• **EXCERPT PROVIDED**
+ + + +

Yes, those are some mighty big ideas.  Some may happen, some will be pushed off to next year or beyond.  But for now I'll spend my morning deciding which varieties of tomatoes and peppers I want to plant, and when I need to get them started.

Merry Christmas everyone!  Here's looking forward to 2013!

((( HUGS )))
Kitty and the Critters

Back from my LOA

Posted by Kitty Sharkey , Thursday, November 8, 2012 8:31 AM

Sort of...

I've just returned to work after being out on disability for 7 months.  Woohoo!!!  

A couple of months ago, my home computer broke down.  I haven't had the money to get it fixed.  Hence, I haven't had an actual computer to work on.  I've been keeping up with e-mail, facebook, and a little bit of research via my iPhone.  But it's not exactly an easy format for blogging.  So sadly, I haven't been able to post about any fun or interesting stuff to my blog.  But with the return to work, I should be able to afford to fix my desktop sometime soon.  And when I do, I'll be back to posting here on a fairly regular basis.

But for those of you NOT connected to me via e-mail or facebook, let me introduce a new member to my family.  Meet Pappy Stora!  He's a Shetland sheep wether and super duper sweet!  I love my Pappy!!!

I'm looking forward to learning how to sheer, process, and spin my own wool.  Should be lots of fun!!!

Thanks for your patience.  More to follow soon!


DIY SIPs - Part Two

Posted by Kitty Sharkey , Thursday, August 9, 2012 1:40 PM

Did I mention in yesterdays post and pictures how much I love corn?  Or how excited I am to actually have success growing corn on my garage rooftop?  Yes, well...  What can I say.  CORN!!!

But here's what wasn't included in yesterdays DIY SIP post.  After a few weeks on the rooftop I was so impressed with the rate of growth, how healthy the plants were, and how easy the system was to maintain.  So what did I do?  I pushed the envelope a little further!

+ + + +

• **DATASET EXCERPT**
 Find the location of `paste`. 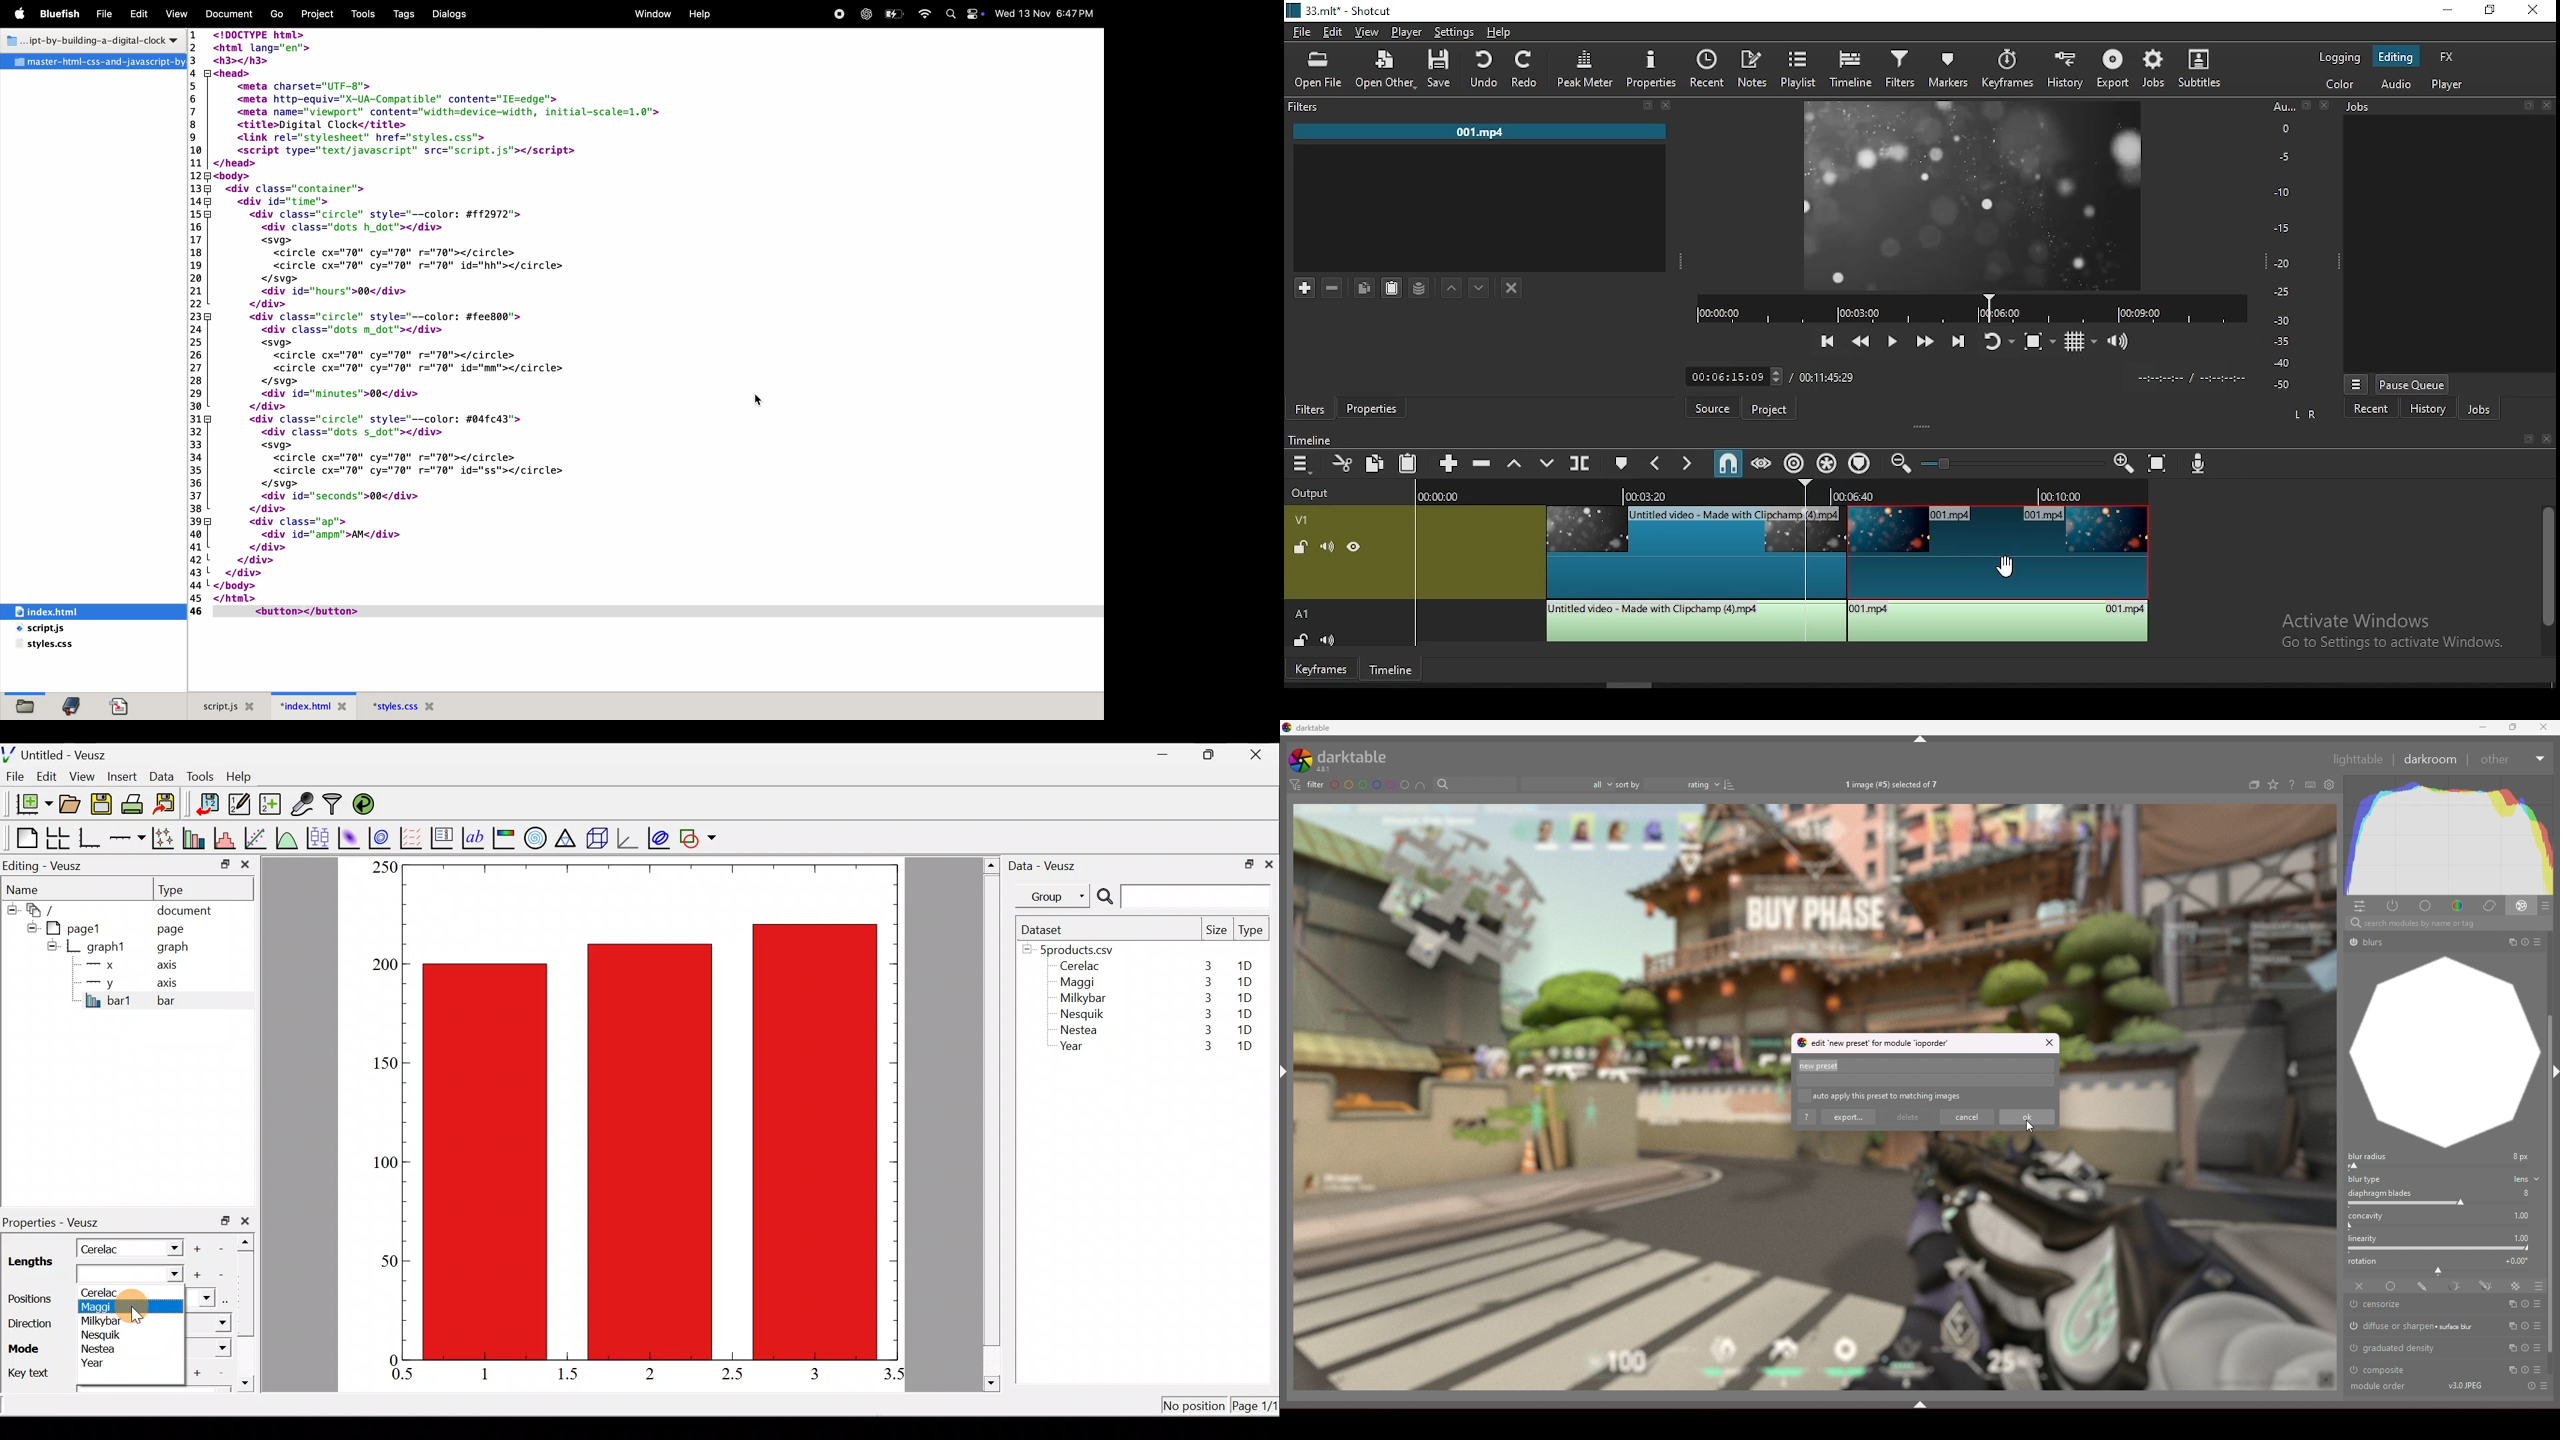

+ + + +

• **OBJECTIVES**
1) In the blog excerpt, what kind of animal is Pappy Stora?
2) Pick up the blog excerpt where it stops and write its next few sentences.
The listing comes from a separate source, not from the blog excerpt.

• **RESPONSES TO THE EXERCISE**
1) A Shetland sheep wether.

2)
If you know me at all, then you know that I like things to be aesthetically pleasing rather than just functional.  And I am not going to fill up my backyard with a bunch of blue plastic totes.  All the large pots in my backyard are already modified SIPs that I've considered quite successful.  Now I'm thinking about further modifying those pots to incorporate some of the things I learned with the totes.  And I'm also already envisioning improvements that will make it even less work.

Meanwhile, I decided to test out the same system but in a half barrel instead.  Well, basically the same system.  A few modifications were necessary.  I used a cat litter box in the bottom to create my reservoir.  The holes in the bottom of the barrel are the overflow.  I also used a sturdy nursery tray that fit over the top of the litter box as my support shelf.  This meant I didn't need to use the little pots as spacers.  I packed the landscape fabric down around the litter box and then filled in beside it with my planting mix.  Like I said in my post yesterday, be creative and use what you have laying around.  That's exactly what I did.  I substituted materials, but otherwise kept the entire process the same.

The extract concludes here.